ジョージアに欠かせないパンの香り
すべての画像を見る(全9枚)ジョージアの日常に欠かせないのが「パン」。街を歩けば、ガラス戸の向こうに小さな窯を構えるパン屋がいくつも並んでいます。
窯からは次々と、ナンのような形のパンが焼き上がり、香ばしい匂いが通りにあふれ出してきて…気づけば立ち止まり、つい買ってしまいます。
手にしたパンは顔より大きく、ほんのり塩気が効いていて、そのままかじると幸せなおいしさ。
夕暮れどき、ビニール袋に入れたこのパンを片手に、地元の人たちと同じように並んで歩くと、「ここに仲間入り」ができたような実感がわいてきます。賑やかなエリアもステキですが、裏道の素朴さに、私はあっという間に心をつかまれました。
言葉が通じなくてもいい、異国で暮らす醍醐味
観光客の多い飲食店では英語で話しかけられることが多いですが、小さなスーパーやパン屋では、ジョージア語一択。

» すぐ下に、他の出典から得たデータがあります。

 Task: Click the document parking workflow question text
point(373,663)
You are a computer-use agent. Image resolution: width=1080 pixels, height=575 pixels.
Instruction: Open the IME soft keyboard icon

言葉が通じない国で暮らすという挑戦は、3年前に十分経験しました。あの頃は、背中に汗がにじむほどの緊張で、母国語以外を口から発することに、大きな勇気が必要でした。
でも今は、そんな硬さもどこへやら。「なにか言ってみて、通じたらラッキー。外れてもまあいいや」と、思えるようになりました。
身振り手振りでやりとりする路地裏のひととき。通じないはずの会話が、なぜか心だけはちゃんと通じてしまう。そんな瞬間こそが、異国で暮らす醍醐味なのかもしれません。
新しい暮らしは小さな冒険の積み重ね
ジョージアでの買い物は、試行錯誤の連続です。スーパーでは値段が店ごとに違い、市場では「桃2つね!」と言ったつもりが、気づけば袋いっぱいに盛られてしまう。でも、パン屋では、奥の窯にまで案内してくれた店主と、言葉が通じないまま友達のようになりました。
毎日が「初めて」の連続。そのたびに、ちょっとした失敗と一緒に、人の優しさや新しい発見に出会います。
今日もまた、あのパン屋の店主に手招きされるかな…。新しい味を試してみようかな…。人生の後半に、こんな「初めての日常」が味わえることを、今、改めてうれしく感じています。